***** Source material *****

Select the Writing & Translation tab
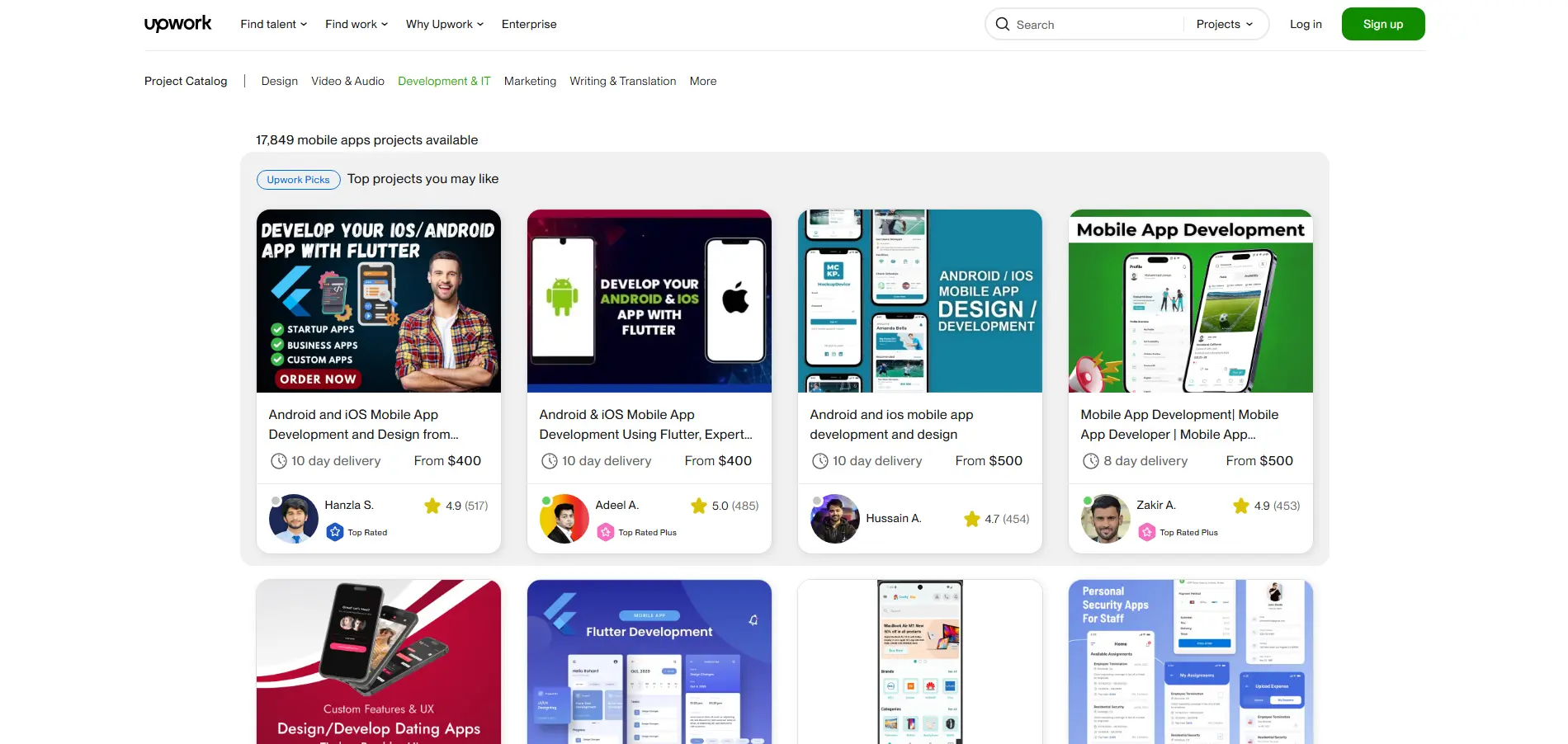The image size is (1568, 744). (x=622, y=81)
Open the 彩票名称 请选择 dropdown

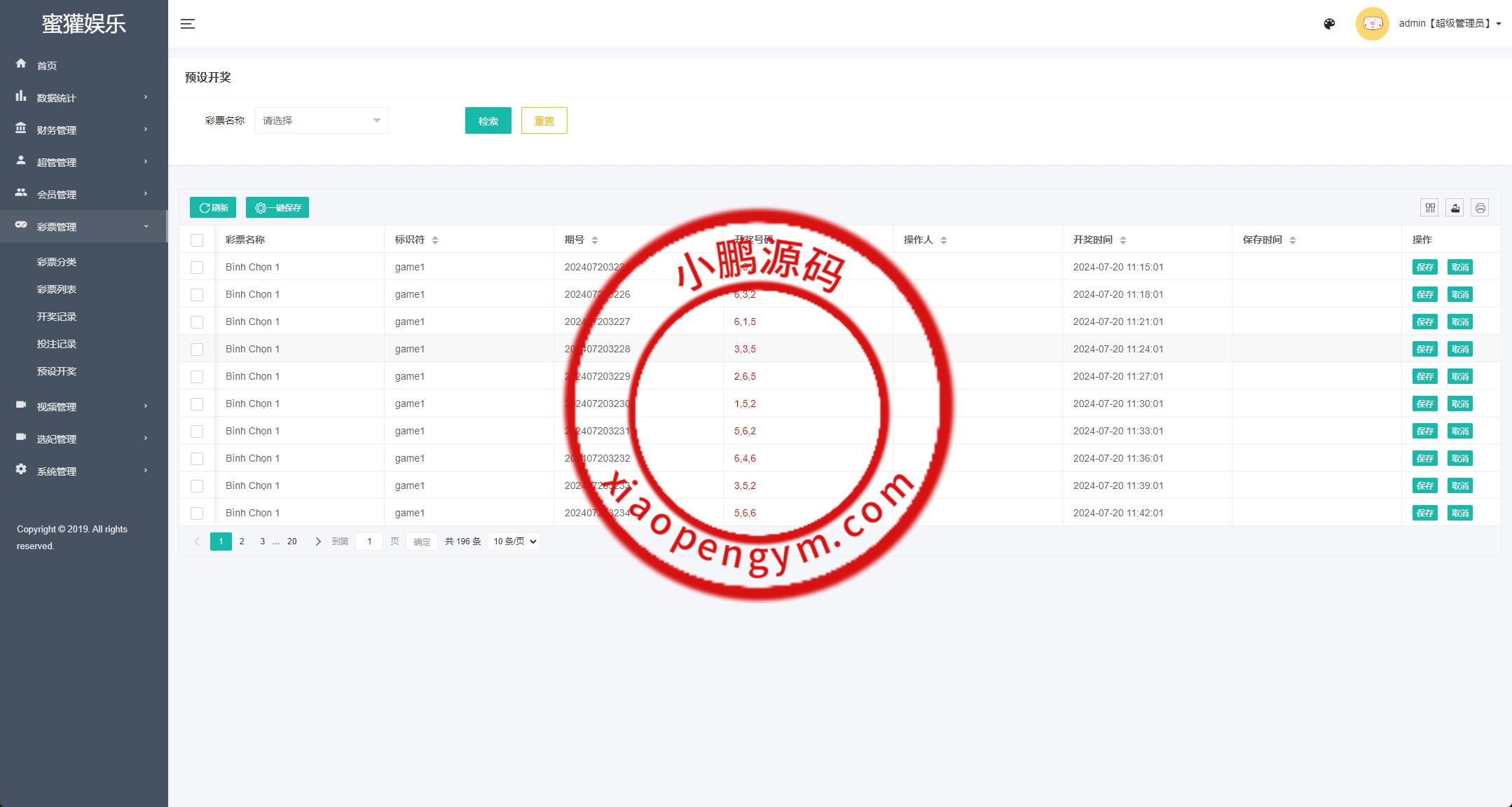point(321,120)
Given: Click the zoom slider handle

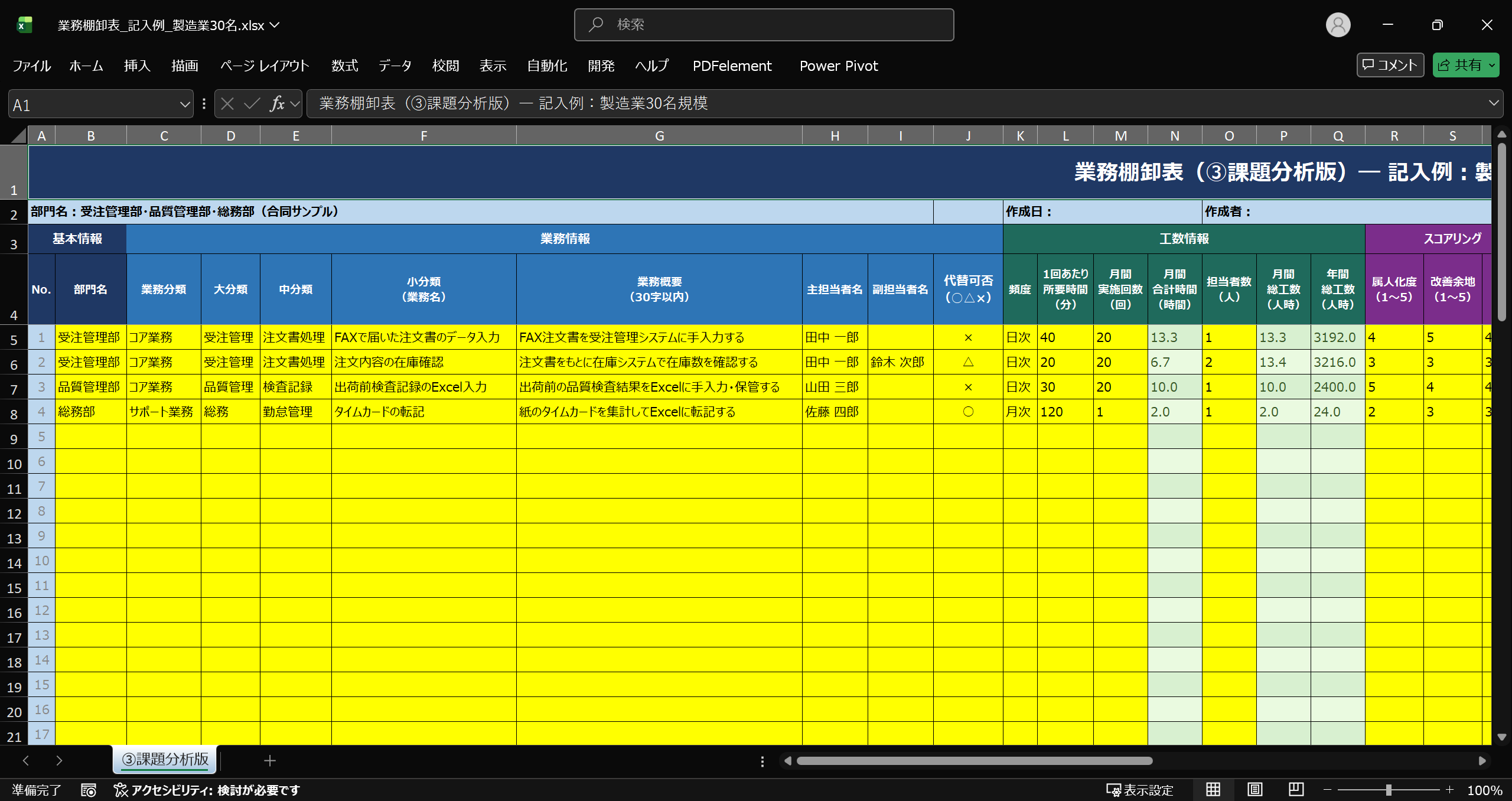Looking at the screenshot, I should (x=1389, y=790).
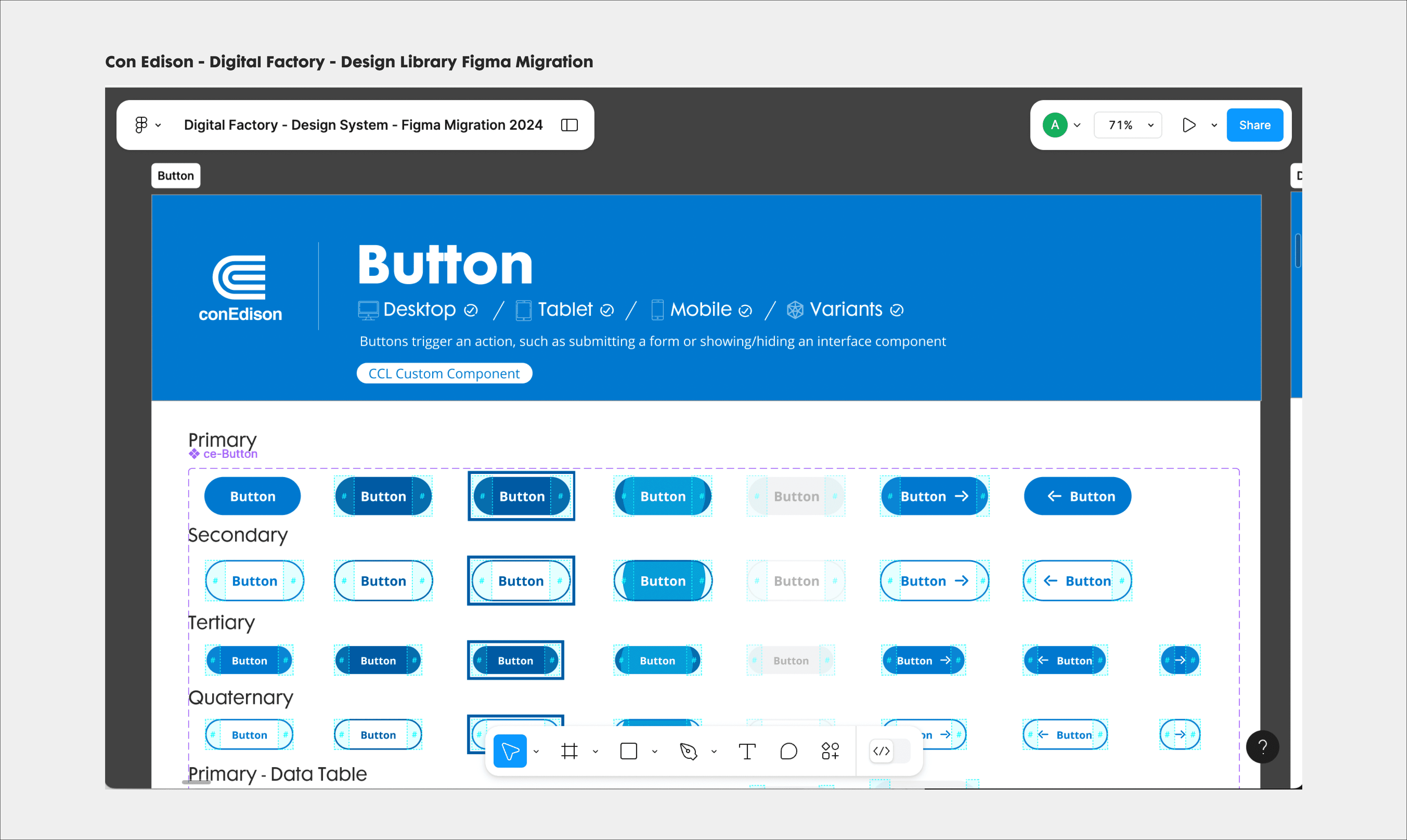Screen dimensions: 1407x840
Task: Select the Pen tool
Action: [688, 751]
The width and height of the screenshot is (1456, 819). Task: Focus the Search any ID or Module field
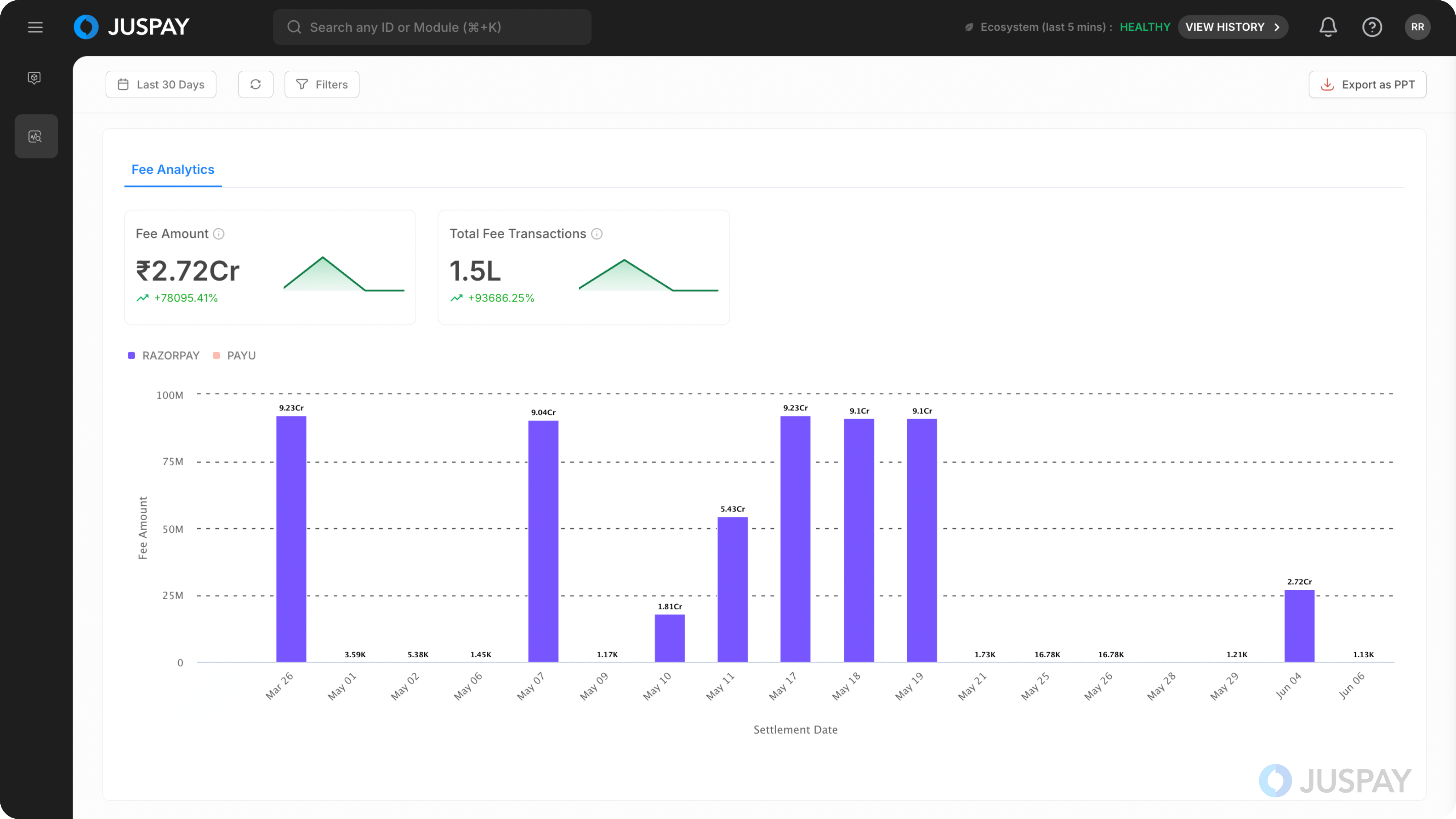433,27

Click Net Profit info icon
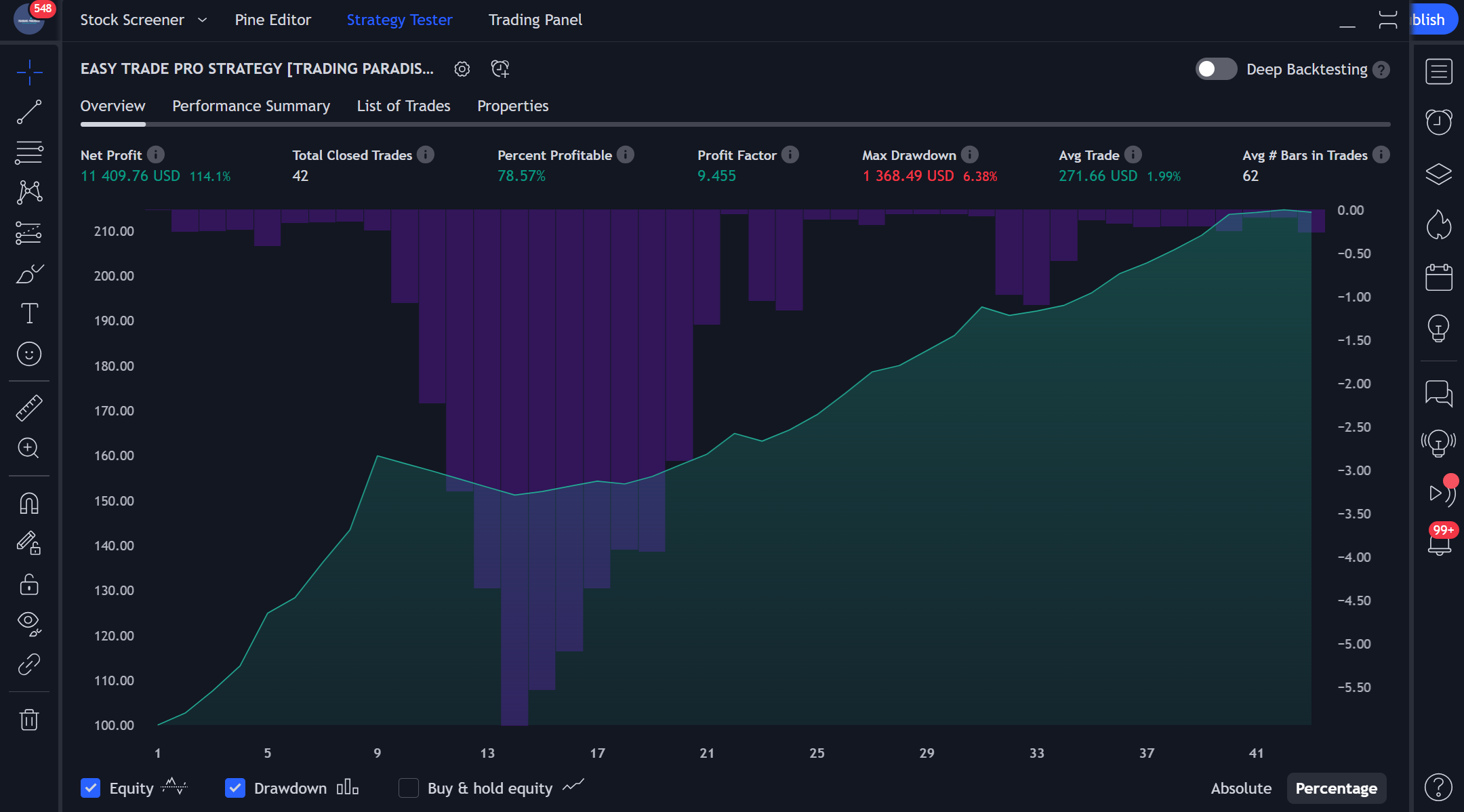tap(156, 155)
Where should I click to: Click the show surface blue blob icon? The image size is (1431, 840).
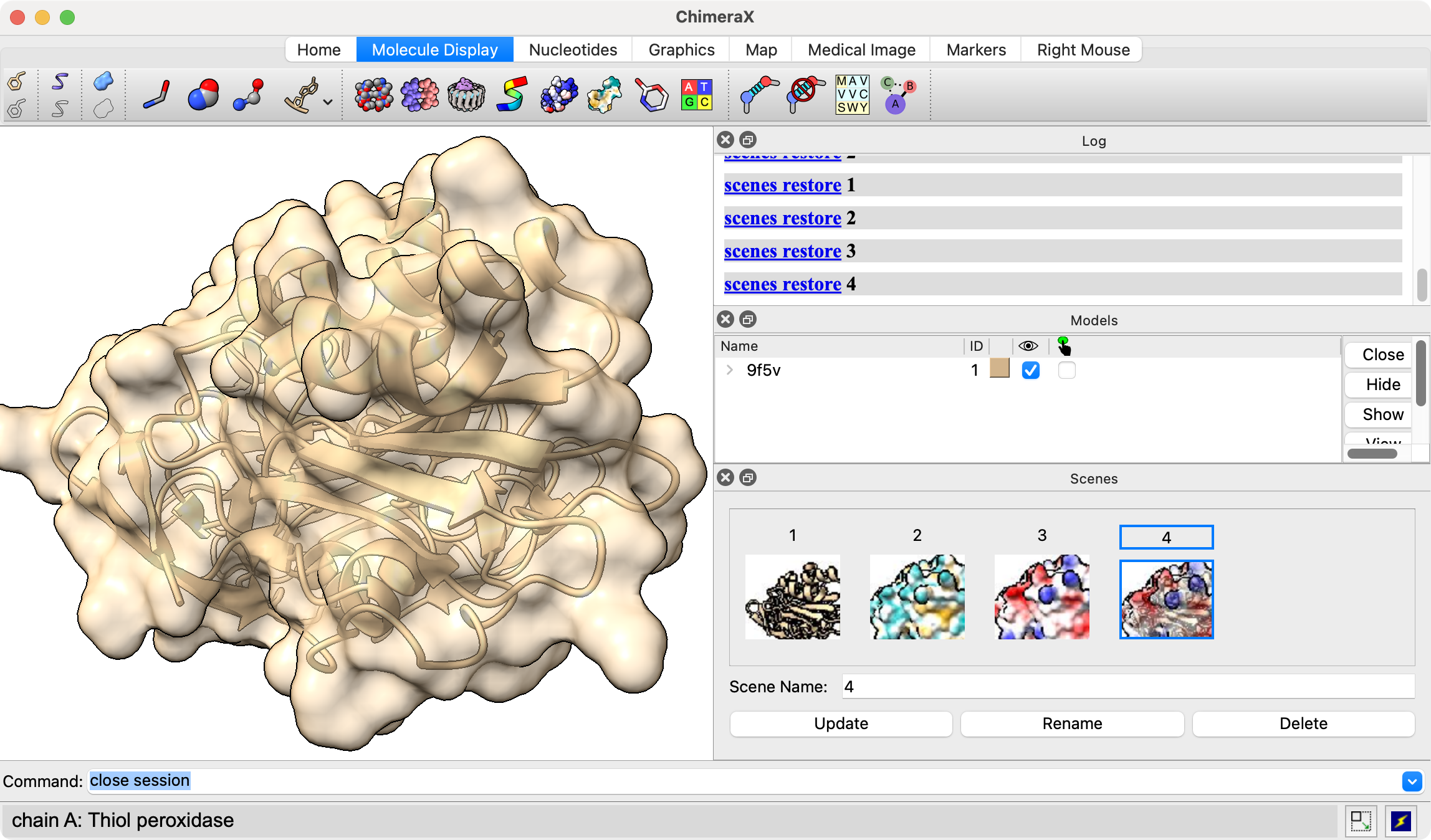point(103,81)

*****

▶ **Work item**
Type out the entries again without a single change, and leave the pictures out.

▶ **Output**
Select the Writing & Translation tab
The image size is (1568, 744). (x=622, y=81)
Open the 彩票名称 请选择 dropdown

point(321,120)
Given: Click the zoom slider handle

Looking at the screenshot, I should (x=1389, y=790).
Screen dimensions: 1407x840
Task: Select the Pen tool
Action: [688, 751]
The width and height of the screenshot is (1456, 819). Task: Focus the Search any ID or Module field
433,27

Click Net Profit info icon
tap(156, 155)
Where should I click to: Click the show surface blue blob icon? The image size is (1431, 840).
point(103,81)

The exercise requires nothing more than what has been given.